Extracted text:
Personal information
- Born: 20 January 1963 (age 63) Bjelovar, Croatia

Chess career
- Country: Germany (until 2006) Croatia (since 2006)
- Title: Grandmaster (2001)
- Peak rating: 2510 (July 2000)

= Mladen Muše =

Croatian chess grandmaster (born 1963)

Mladen Muše (born 20 January 1963) is a German (before 2006) and Croatian chess Grandmaster (2001).

== Chess career ==
In 1982, Muše won the bronze medal in the Federal Republic of Germany Junior Chess Championship in U20 age group in Dortmund. In 1985, 1987 and 1989 he won three Berlin City Chess Championships. Muše competed several times in the individual finals of the German Chess Championship, achieving his greatest success in 1991 in Bad Neuenahr-Ahrweiler, where he took 4th place (behind Vlastimil Hort, Jörg Hickl and Wolfgang Uhlmann). In 1999, he won German Blitz Chess Championship.

Problem details: Reproduce the passage on Mladen Muše starting with "Personal information" and going on through "grandmaster (born 1963)".

Available data:
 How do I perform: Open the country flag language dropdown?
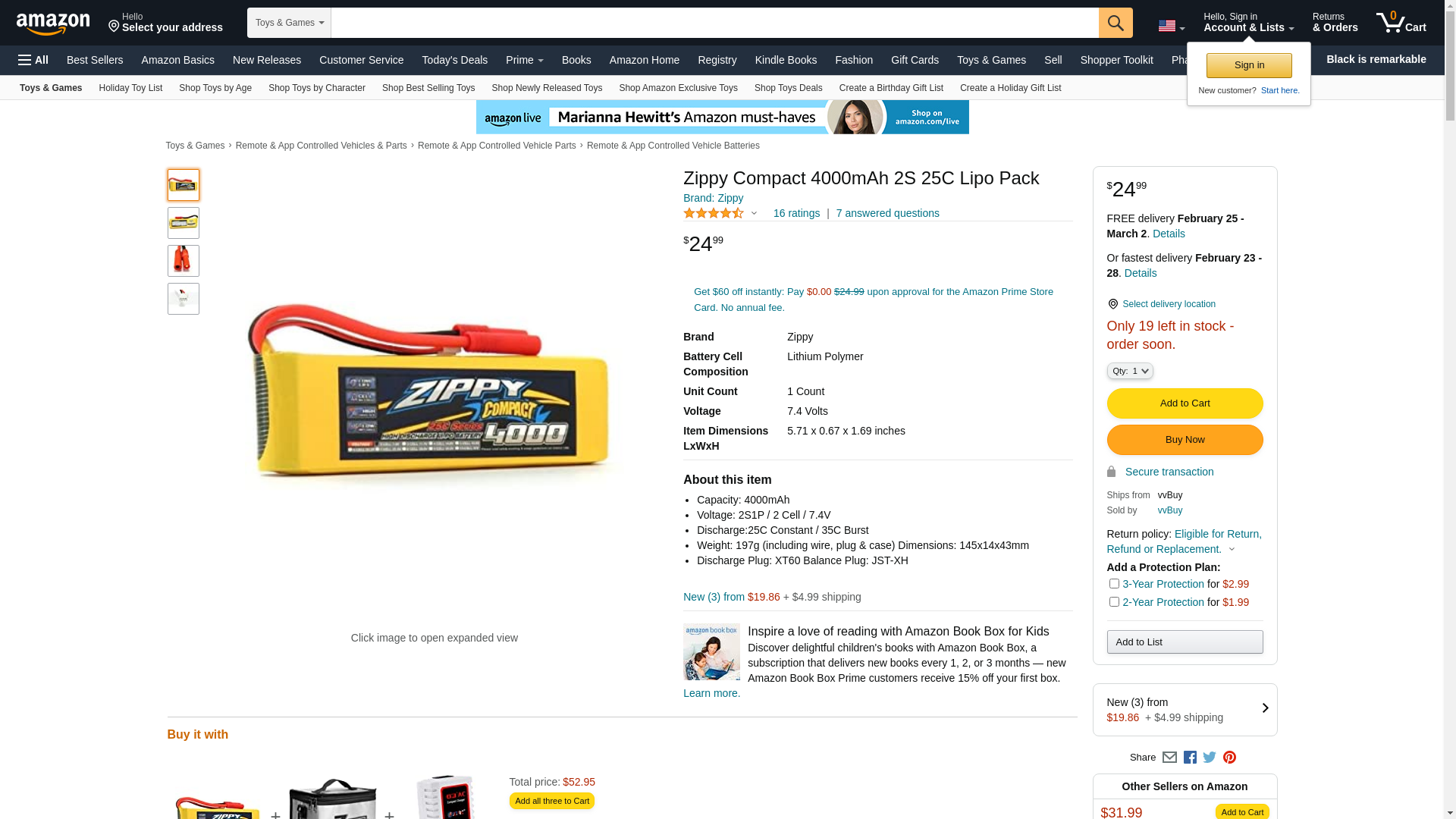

Exercise solution:
Personal information
- Born: 20 January 1963 (age 63) Bjelovar, Croatia

Chess career
- Country: Germany (until 2006) Croatia (since 2006)
- Title: Grandmaster (2001)
- Peak rating: 2510 (July 2000)

= Mladen Muše =

Croatian chess grandmaster (born 1963)